Yellow checked gingham basted for cross-stitch
Yellow checked gingham basted for cross-stitch
I baste interfacing, muslin, or a piece of an old white pillowcase to the back of the gingham and stitch through both layers. This helps keep an even tension and conceals the stitches you make on the back of your work. Press both pieces before you baste them together. Run a basting line of a contrasting color through the horizontal and vertical centers of the gingham. Match the center where they cross with the center of the chart and choose a color that crosses the center for your first stitches.

I use all the strands of the floss on 1/4-inch check, but split them in two when I work on 1/8-inch “baby check”. Never use a piece of floss that is more than 18 inches long. I start my first line of stitches with a waste knot well off to one side of the center on the front of the work. I end the first line by securing at least 2 inches of the floss on the back of the work, under my finished stitches. Then I cut off the knot, pull the rest of the waste floss to the back, thread it in the needle and run it under finished stitches. No other knots are needed, since I start the next piece of floss by running it under finished stitches on the back before bringing it to the front. Work progressively outward from the center to the edges of the pattern.

Samples of stitches used in sunflower cross-stitch
Sample diagonal, cross, star and back stitching
I start my first stitch in the lower left-hand corner of the check square and end it in the upper right-hand corner. This is the same as the basic tent stitch in needlepoint. The second half of the X starts in the lower right-hand corner and ends in the upper left-hand corner. You can reverse the two halves and do the left-leaning part of the stitch first. This may be easier for left-handed people. The important thing is to be consistent. Whichever way you cross the stitch, be sure you do all of them the same way. Don't switch back and forth. It will be noticeable and detract from your work. The star stitch is made by stitching a + over a completed X, and like the basic cross-stitch, should be done the same way each time. Another useful device is to back-stitch the outline of the square around a completed X. These are useful for texture and shading.

Once you are comfortable with the stitch, you can do rows or whole sections in the right-leaning stitch, then come back later to do the left-leaning ones. You may work lines of stitches right to left as I do, since that is how I also do needlepoint, or left to right. If you're a beginner, however, I suggest you do one complete X at a time. I also suggest you make a small pencil mark on the corresponding square of your chart. You can erase them later and they will keep you from losing your place in the pattern if you are interrupted. (Unless you smell smoke, hear gunfire, or see blood, take the time to finish the stitch you are on and secure your needle with the tip pointing in the direction of your next stitch before you put your work down.)
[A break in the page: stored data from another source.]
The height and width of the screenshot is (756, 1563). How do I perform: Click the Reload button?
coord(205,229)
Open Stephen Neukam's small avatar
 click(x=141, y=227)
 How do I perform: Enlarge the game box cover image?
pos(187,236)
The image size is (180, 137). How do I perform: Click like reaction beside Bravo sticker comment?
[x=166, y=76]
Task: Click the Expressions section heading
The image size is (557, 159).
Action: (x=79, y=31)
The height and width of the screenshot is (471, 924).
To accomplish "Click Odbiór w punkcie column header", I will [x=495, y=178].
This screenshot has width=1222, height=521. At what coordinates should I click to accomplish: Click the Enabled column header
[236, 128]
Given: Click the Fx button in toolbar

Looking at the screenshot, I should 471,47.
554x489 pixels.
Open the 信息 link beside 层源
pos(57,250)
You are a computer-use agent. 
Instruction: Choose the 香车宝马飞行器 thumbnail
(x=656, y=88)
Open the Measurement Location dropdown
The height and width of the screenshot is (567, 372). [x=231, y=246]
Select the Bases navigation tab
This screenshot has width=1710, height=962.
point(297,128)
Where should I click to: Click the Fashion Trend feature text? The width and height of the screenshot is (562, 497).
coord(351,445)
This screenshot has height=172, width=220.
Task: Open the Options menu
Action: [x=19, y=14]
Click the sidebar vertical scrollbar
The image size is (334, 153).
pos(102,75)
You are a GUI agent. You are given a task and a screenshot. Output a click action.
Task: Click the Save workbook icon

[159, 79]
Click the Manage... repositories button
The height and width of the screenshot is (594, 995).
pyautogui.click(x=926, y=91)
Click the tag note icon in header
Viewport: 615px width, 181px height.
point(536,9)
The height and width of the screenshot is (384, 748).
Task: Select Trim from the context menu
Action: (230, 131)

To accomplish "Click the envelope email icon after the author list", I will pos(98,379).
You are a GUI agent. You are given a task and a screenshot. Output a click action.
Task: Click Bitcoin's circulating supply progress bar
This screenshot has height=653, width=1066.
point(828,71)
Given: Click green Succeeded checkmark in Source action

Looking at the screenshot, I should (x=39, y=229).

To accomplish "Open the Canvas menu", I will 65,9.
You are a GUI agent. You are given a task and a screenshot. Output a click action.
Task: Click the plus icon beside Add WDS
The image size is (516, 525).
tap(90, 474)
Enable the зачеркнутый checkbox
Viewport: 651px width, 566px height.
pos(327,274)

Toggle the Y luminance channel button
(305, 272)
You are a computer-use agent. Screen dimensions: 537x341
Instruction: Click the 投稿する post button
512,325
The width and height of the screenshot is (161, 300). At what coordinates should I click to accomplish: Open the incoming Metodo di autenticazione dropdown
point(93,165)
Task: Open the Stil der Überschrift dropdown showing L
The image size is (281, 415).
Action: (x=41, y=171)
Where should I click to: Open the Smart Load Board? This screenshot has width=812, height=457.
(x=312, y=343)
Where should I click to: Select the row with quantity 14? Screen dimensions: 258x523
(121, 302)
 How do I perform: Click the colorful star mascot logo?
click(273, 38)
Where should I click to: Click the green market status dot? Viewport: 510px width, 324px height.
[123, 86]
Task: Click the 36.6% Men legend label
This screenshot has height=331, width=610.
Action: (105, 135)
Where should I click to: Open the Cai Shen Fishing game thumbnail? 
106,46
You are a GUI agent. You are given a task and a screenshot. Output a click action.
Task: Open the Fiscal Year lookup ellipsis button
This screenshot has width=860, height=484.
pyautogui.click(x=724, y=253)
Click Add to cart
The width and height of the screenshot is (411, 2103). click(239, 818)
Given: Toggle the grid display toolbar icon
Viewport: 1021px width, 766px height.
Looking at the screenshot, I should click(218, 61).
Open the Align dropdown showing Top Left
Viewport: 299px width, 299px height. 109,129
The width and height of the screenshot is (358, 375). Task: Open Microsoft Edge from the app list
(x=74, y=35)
Cross-stitch sunflower center, filled in
Sunflower center, filled in with cross, star, and back stitches
Tension is important in cross-stitch. Your stitch should just fill the line between the two corners. If it is loose and floppy, it will snag. If it is too tight, it will pull the square out of shape. A little practice on a scrap or edge of the material will help you to sense when your stitch is just right. If you use the proper tension, your finished work may not need blocking --- just pressing with a steam iron. The ends of stitches in adjacent squares should touch when they meet, with no background showing between them. This also assures that all your X's are the same size. Background should show behind your stitches and anywhere there is a blank square on your chart.

Cross-stitch sunflower showing back stitching
Cross-stitch sunflower showing back stitching
Back-stitching the finished rose is optional. If you do a dark-colored rose, I recommend back-stitching it with shades 1, 2, or 3; if a light-colored one, shades 5, 6, or 7; if a medium-colored one, shades 3, 4, or 5. If you are doing a project from a book, back-stitch according to the directions on the chart. I did a lot of back-stitching on the sunflower to get it to really stand out from its background.

Now get out there and start X-ing! Happy stitching!